After that, it is all about patient data collection. The bulk of the work that happens in clinical trials is collecting data, making sure that data is trusted, and being able to analyze it fast. I think we only scratch the surface of what we can do—from the ingestion of data from various sites to analysis with AI agents playing a significant role in augmenting human capacity. The potential for dramatic cycle time compression is significant. I am very confident that in my lifetime I will see cycle time compressions across trials by factors of 30% and 40%. It may not happen overnight, but the opportunity is there.

One final point—a not-often-talked-about patient opportunity with AI is in rare and ultra-rare disease. Areas like oncology and GLP-1 are data rich, so you can identify patients and the question is how fast you can analyze. But that's not the case with rare and ultra-rare data. One of the newest areas I'm intrigued by is the potential for synthetic data and digital twins of patients to act as a proxy for early-stage operational decisions where data itself is a rarity. I think that's an interesting angle on AI acceleration with patient centricity.

ACT: How do you see agentic AI realistically reshaping trial design and execution over the next few years?

Cheriath: I've been in this industry for 30 to 35 years and I've seen the tech waves come and go, some fads go by the wayside. On the spectrum from AI optimist to AI pessimist, I am an AI realist—and I believe this agentic AI wave is here to stay.

The future of this work is going to be a combination of human plus digital workforce. What I would encourage anyone in this space to do is critically look at the work being done and the different roles we play—clinical research associates, clinical data programmers, biostatisticians, pharmacovigilance specialists, all of these various roles—and ask: where will these roles be from an AI augmentation standpoint six months from now, one year from now, two years from now?

The way I think about it is a scale. At the bottom is augmentation level zero—current state, where work is done predominantly by a human using tools and assistance. Level one is where work is done by a combination of human and AI, but a human is still verifying and validating every output. Level two is where the majority of work is now being done by AI, but a human is still validating the output—the human becomes more of a verifier and certifier, but AI is doing the bulk of the work. Level three is where AI is doing the bulk of the work and a human is not verifying every output, but instead auditing and sampling—like an assembly line in a chocolate factory where you don't sample everything, but you occasionally random sample to see if it's still within quality guardrails. Level four is full autonomous AI agents.
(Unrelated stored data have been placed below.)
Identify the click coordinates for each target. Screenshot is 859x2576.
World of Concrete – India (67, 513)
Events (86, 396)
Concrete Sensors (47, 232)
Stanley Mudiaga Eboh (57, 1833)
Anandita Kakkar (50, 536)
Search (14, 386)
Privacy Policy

I don't expect clinical trial roles to be in that level four category anytime soon. Maybe some administrative and low-compliance-risk tasks will get there. But I believe all roles in clinical trials will sit somewhere in the scale from level one through three over the course of the next two years, and that is significant.
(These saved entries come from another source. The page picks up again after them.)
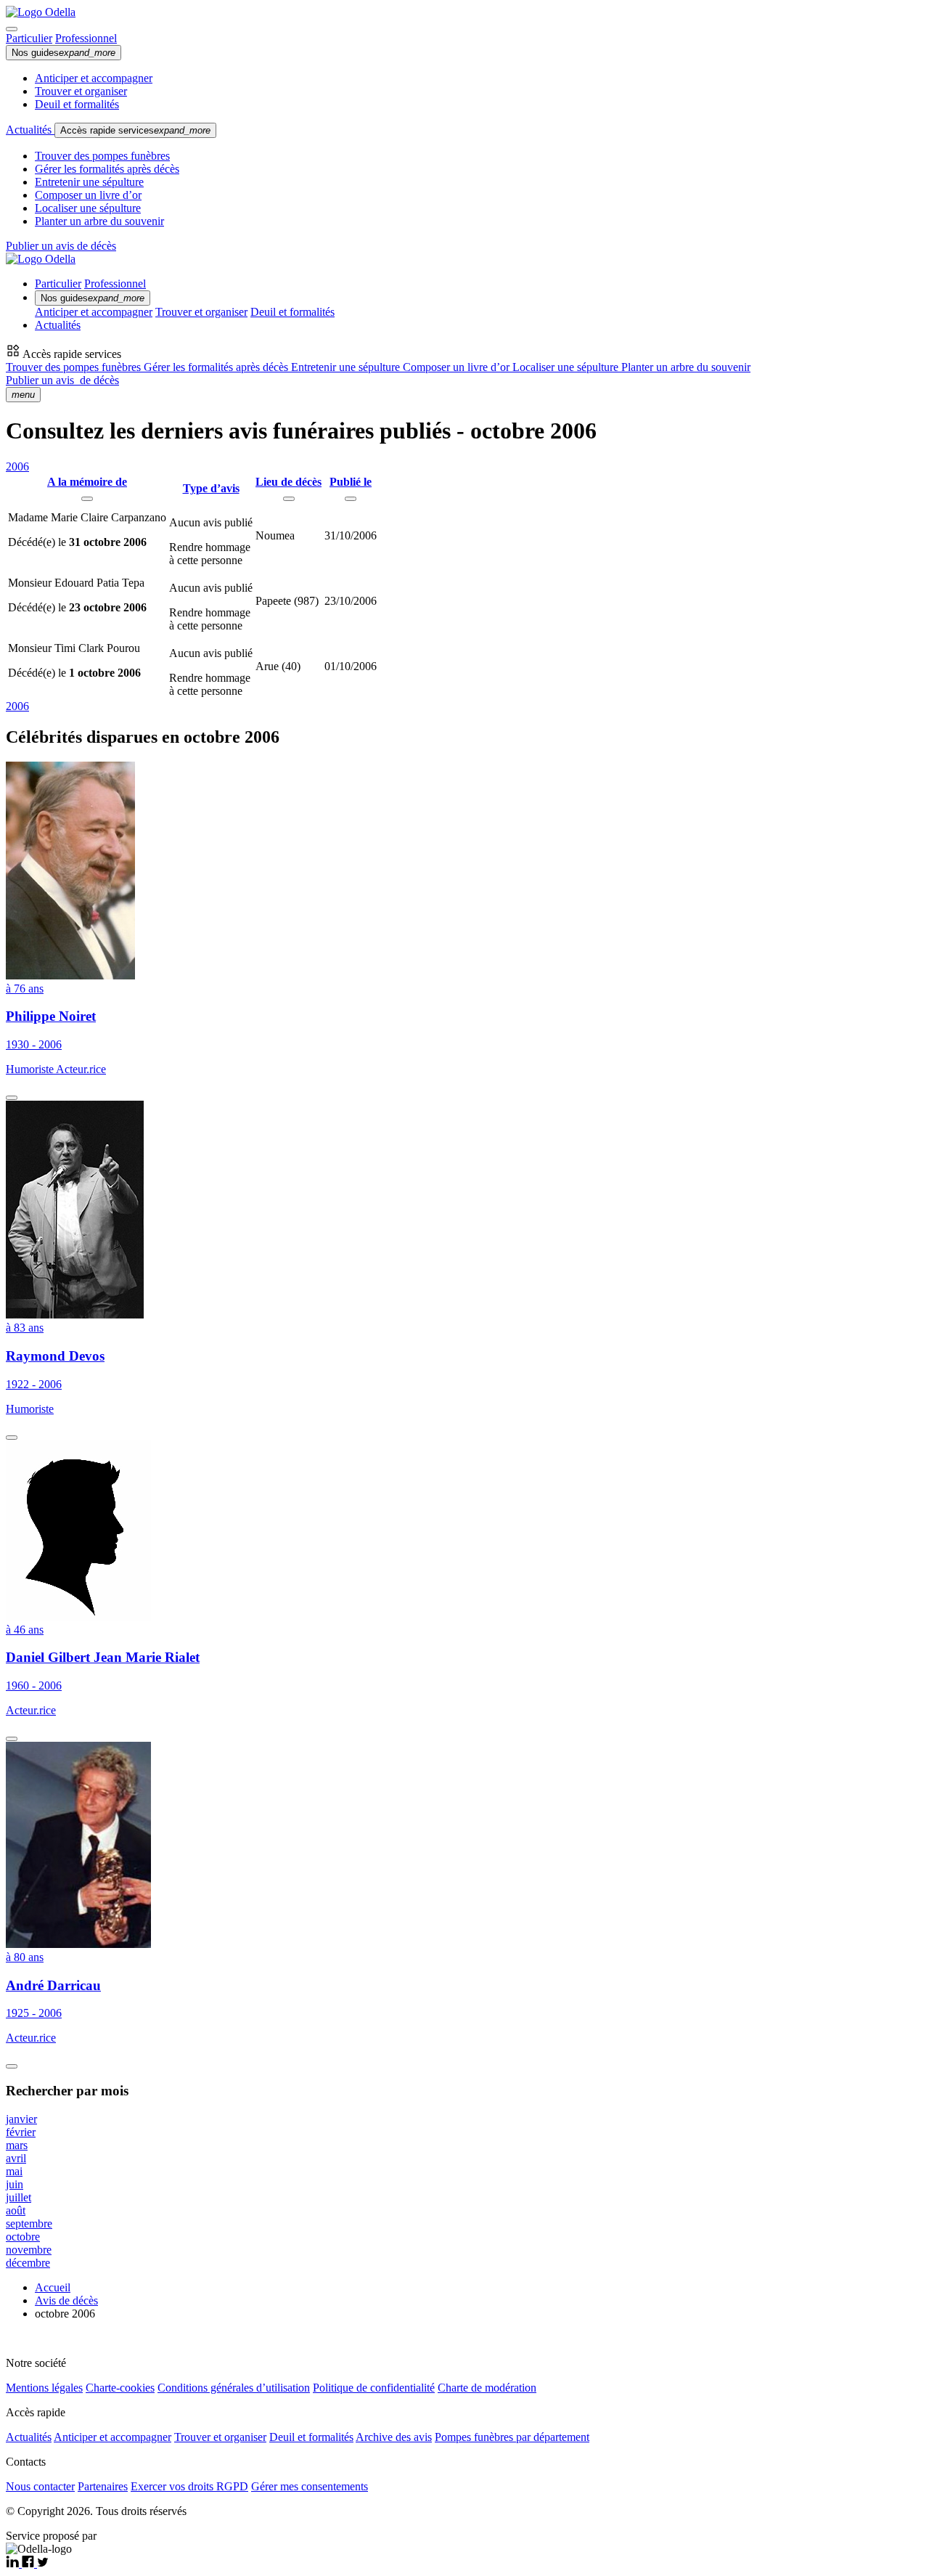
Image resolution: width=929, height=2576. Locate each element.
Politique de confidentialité (374, 2387)
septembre (29, 2223)
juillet (18, 2197)
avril (16, 2158)
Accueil (52, 2287)
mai (14, 2171)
This means we need a strategy around AI agents very similar to how we have a human workforce strategy. When you recruit somebody, they come in at entry level, get trained, become mid-level, then senior experts. We have to think about AI agents the same way—entry level AI, mid-level AI, expert-level AI across the whole range of tasks. This is not something futuristic. This is here and now, and it is part of the workforce planning we need to do today. The potential is huge, but it needs to be done with the right guardrails, because at the end of the day we are dealing with patient-centric data. If you do that, the opportunity in terms of total value from scientific progression is immense.